R. Kaya Tepe ile Turgay Demirtaş’tan bahsediyorum.
Zaten Fatih Şahin listesinde yakalanan şans, İbrahim Yalçıner’in de aday olması ve ayrı liste çıkarması bu alandaki oluşuma güveni sarsmıştı.
Bütün bu gelişmeler R. Kaya Tepe’nin şansını artırdı ve önemli bir farkla seçimi kazanarak bugüne kadar yaptığı çalışmalar ve avantajlarla salona geldi.
Seçim ile yönetilen her alanda olduğu gibi MGC içinde muhalif olanların eksik bulduğu zorunlu yapılması gerekenlerin yapılmasını isteyeceği mesleki anlamla ilintili sağlık, sosyal, siyasi ve özlük hakları konusunda talepleri dilendirerek aday olma seçme seçilme hakları olur. İşte bunlardan biri de uzun süre çalışan gazetecilerden biri olan Beycan Üçkardeş göreve talip olduğunu belirterek aday oldu.
Seçim boyunca her iki adayın dile getirdiklerini ele alarak sizleri sıkacak değilim. Zaten bu demeç açıklama vaatlerin çoğu mesleğimiz gereği kendi çalıştığımız gazete, radyo, televizyon İnternet haber portalı ve sitelerinde yer aldı.
Dolayısıyla bizler biliyoruz.
Takipçilerimize duyurduk.
Onları burada tekrar ele almak saygısızlık olur.
Yer işgal etmek anlamına gelir.
Salonda üyeler, konuklar ve Türkiye Gazeteciler Federasyonu (TGF) Genel Başkanı Yılmaz Karaca yerlerini aldı. Divan başkanlığına Karaca seçildi ve kongre açılmış oldu.
Ama salonda bütün gerilime rağmen adayların yaptıkları açıklamalar ve demokratik uzlaşı ortamı içinde düşüncelerini açıklayarak aday olmalarının sebeplerini açıklayarak destek istediler.

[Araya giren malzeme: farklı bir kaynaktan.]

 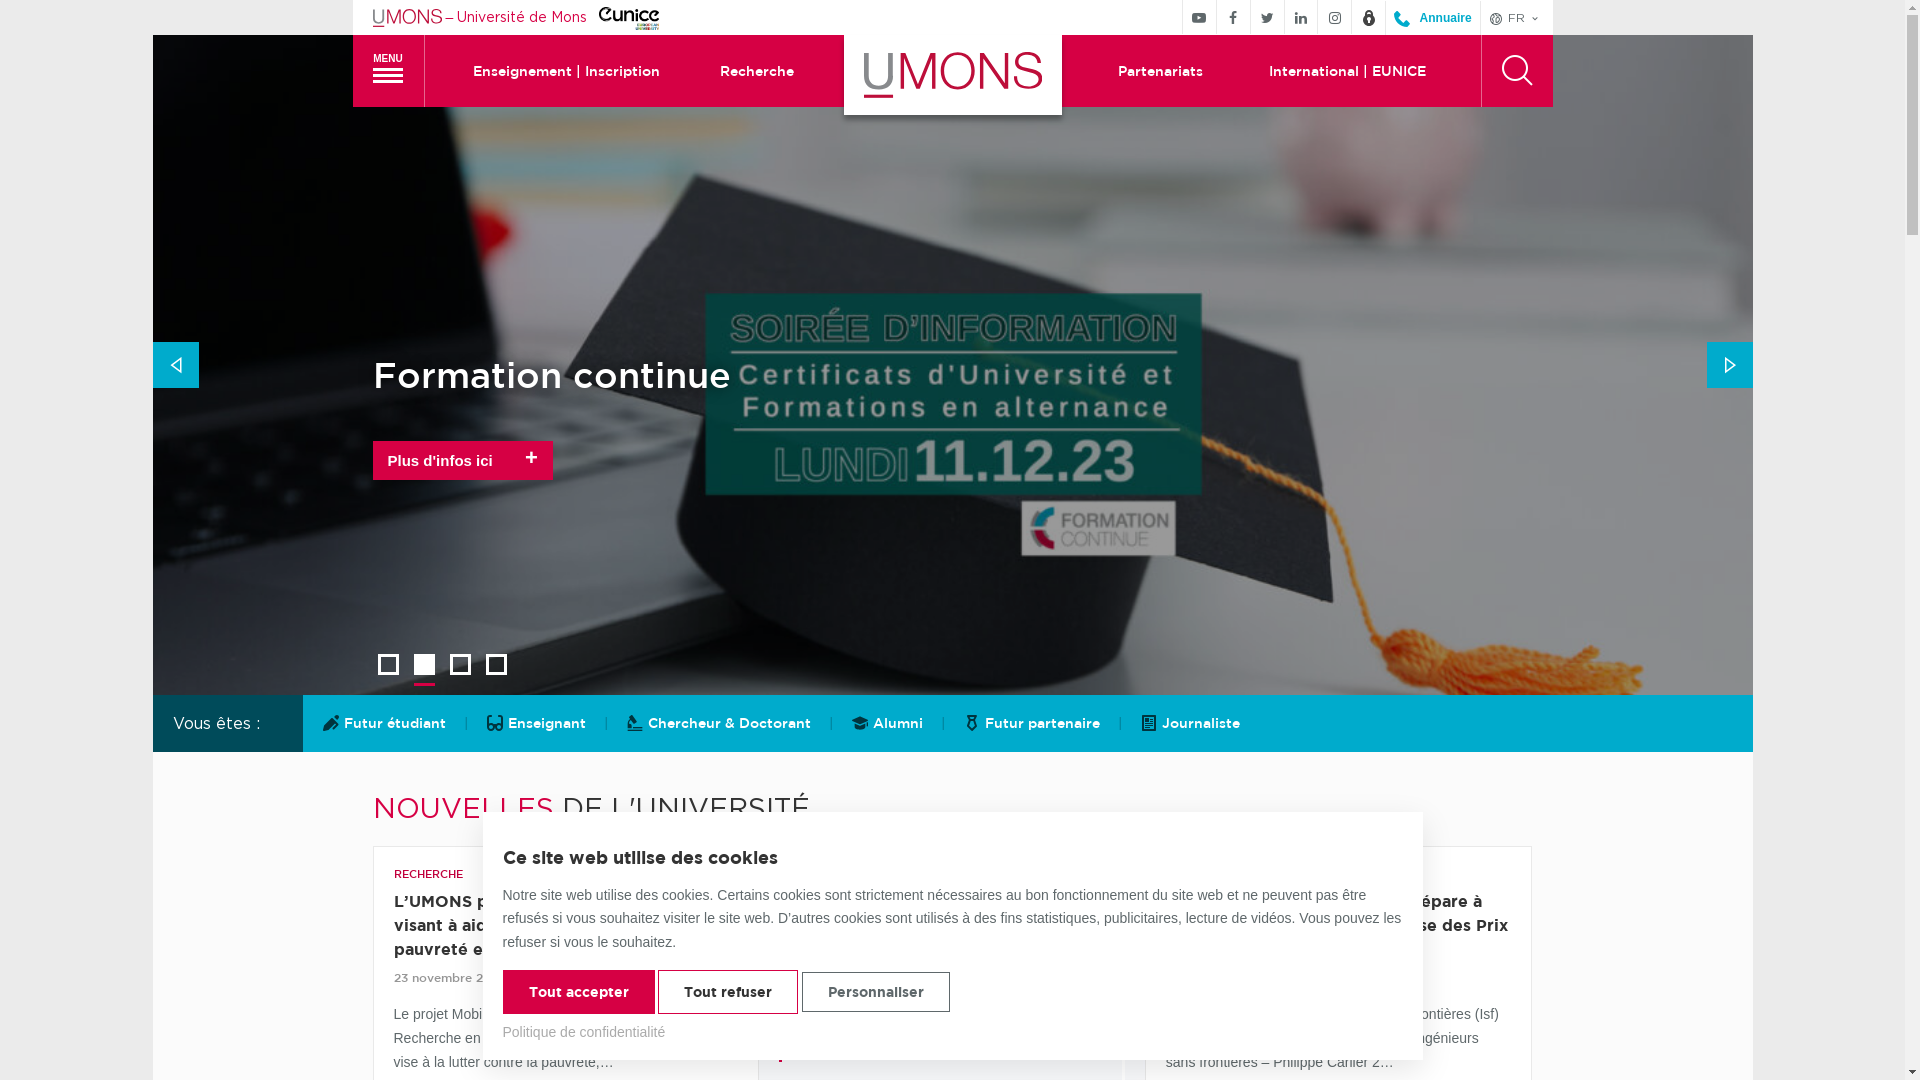 What do you see at coordinates (1200, 17) in the screenshot?
I see `Suivez-nous sur Youtube` at bounding box center [1200, 17].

Bazı hoş olmayan tavırlar dışında herkesin takdir etiği bir ortam içinde sandığa gidildi.
Seçime ilk defa katılan Beycan ÜÇKARDEŞ’in Beyaz Listesi 58 oy aldı.

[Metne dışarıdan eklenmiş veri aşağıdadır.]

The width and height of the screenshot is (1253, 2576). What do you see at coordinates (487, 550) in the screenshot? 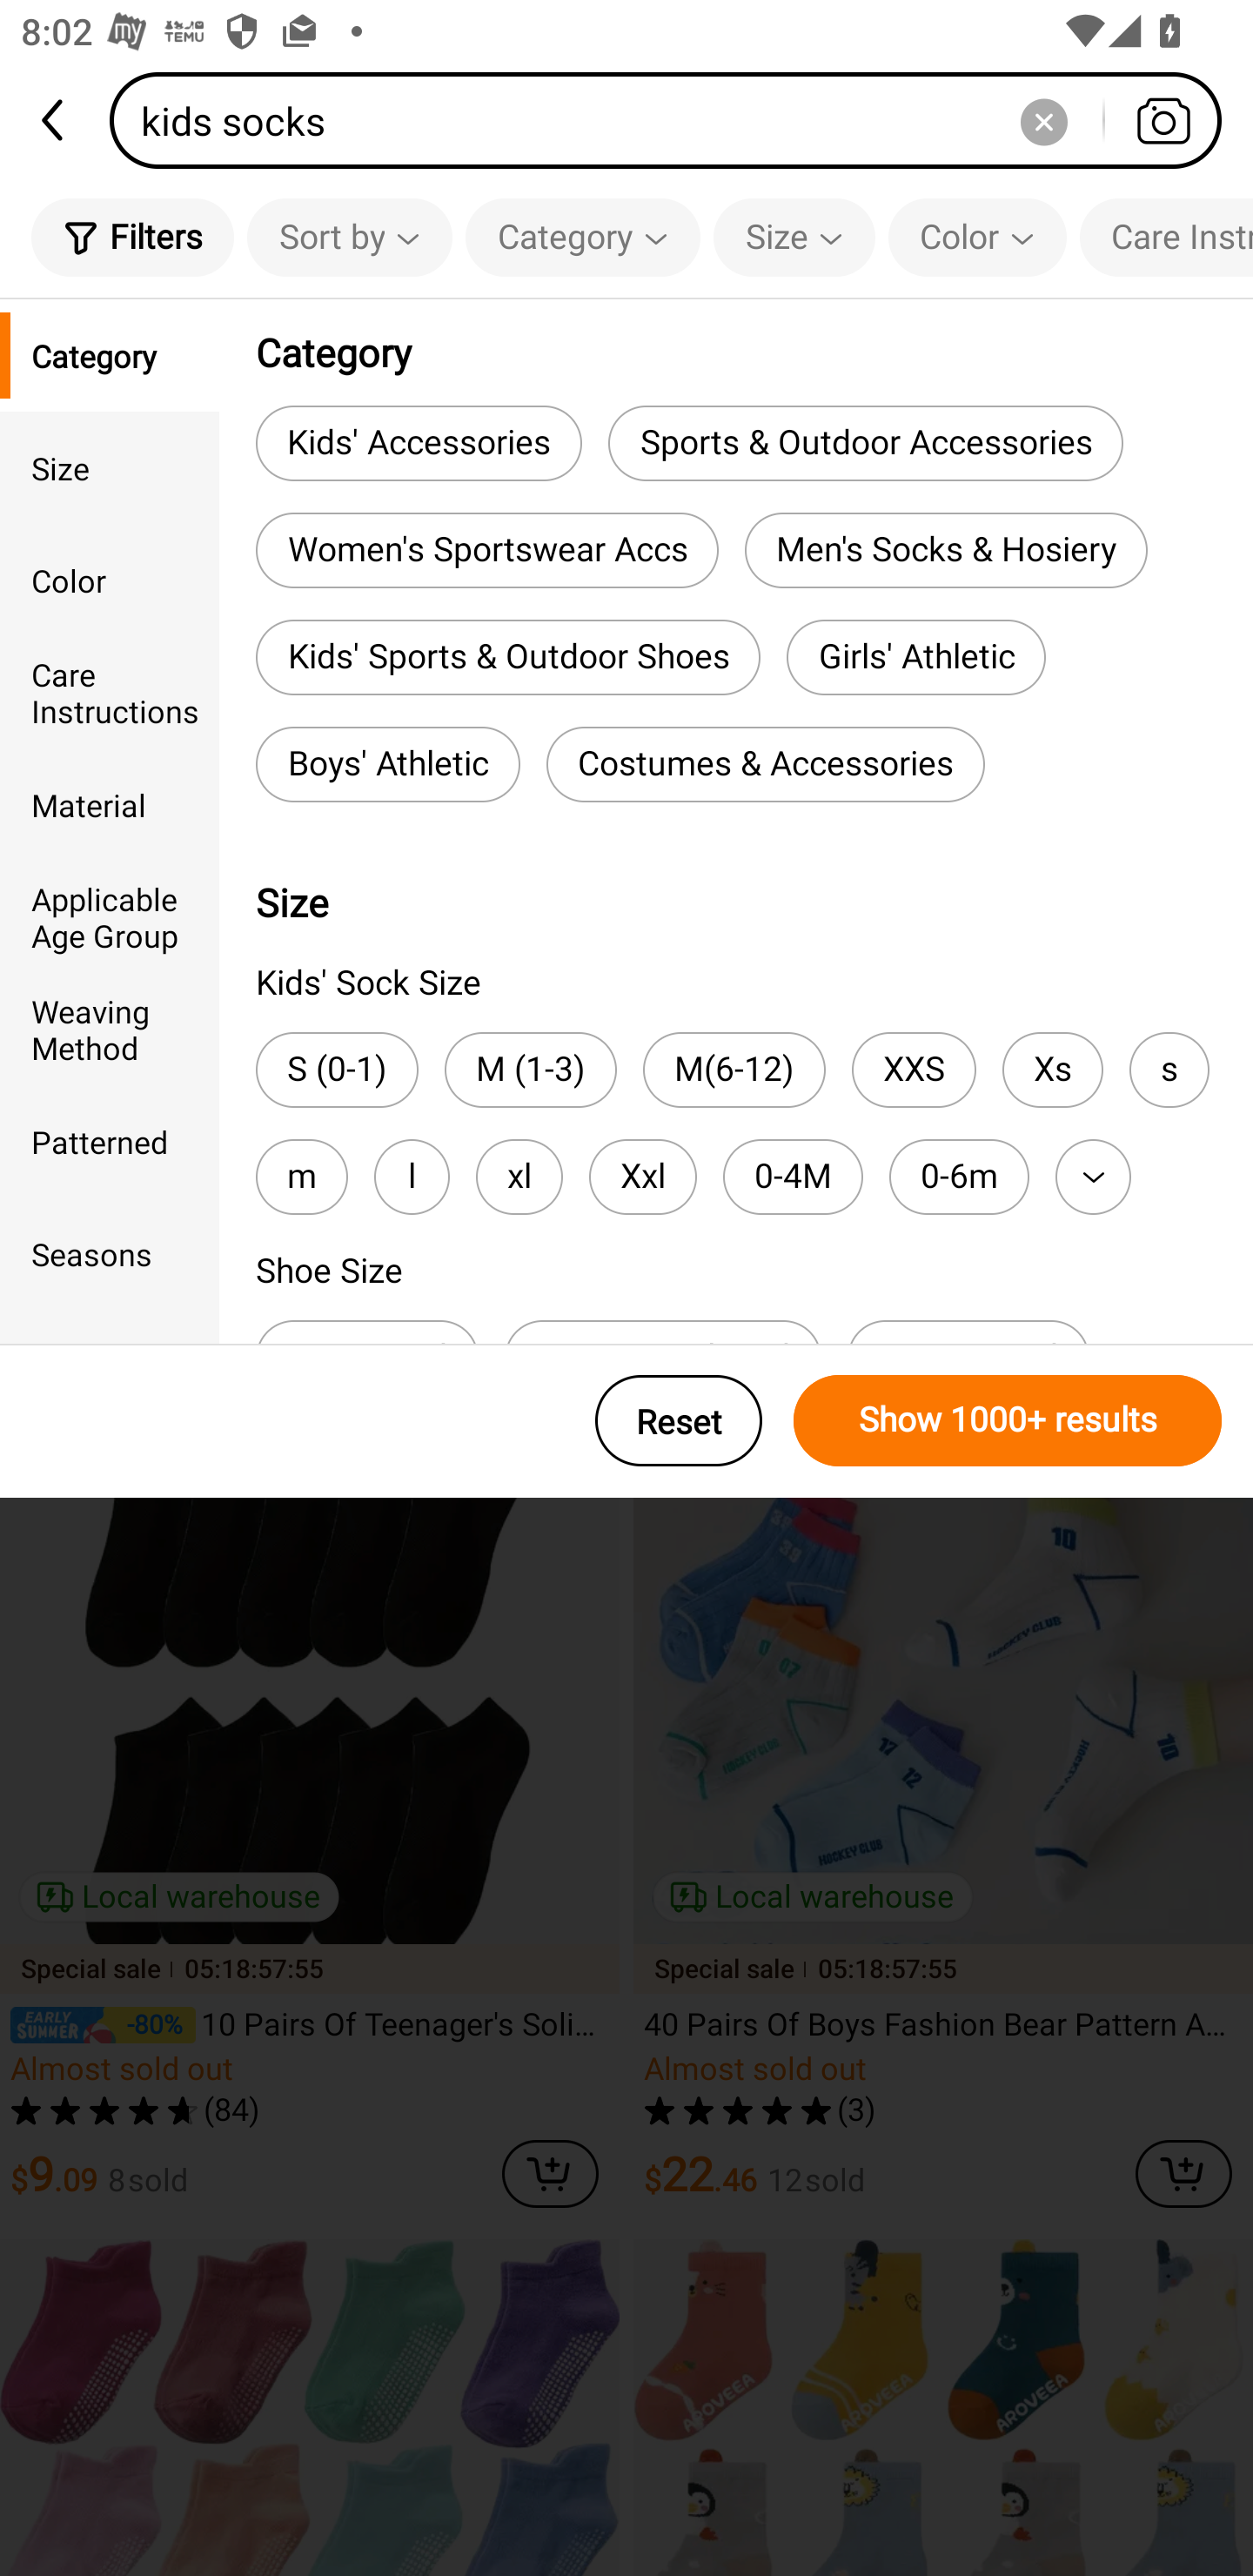
I see `Women's Sportswear Accs` at bounding box center [487, 550].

Kırmızı listede yer alan R. Kaya TEPE’nin listesi ise 157 oy aldı.
Aslında bu sonuç her iki tarafın başarılı bir sonuç aldığını göstermiştir.
R.Kaya TEPE, Pandemi ve Deprem zamanı ile genel seçim ve ekonomik krizlerin olduğu bir dönemde işini gücünü bir tarafa bırakarak Medya Patronu olduğu suçlaması yerine kendince kuruma 2 yer kazandıran ulusal ve uluslararası birçok alanda temsiliyet görevini yerine getirdi. Bu gözden kaçırılmamalı. Ama doğrusunu da R. Kaya Tepe, bu fedakârlığının kendisi dışında bazı yönetim kurulu üyelerine çok önemli bir avantaj sağladığını herkes biliyor. Kaya beyinde bunu görmesi ve ona göre davranması sağduyulu cemiyet üyeleri tarafından dost uyarısı olarak dile getirilmektedir.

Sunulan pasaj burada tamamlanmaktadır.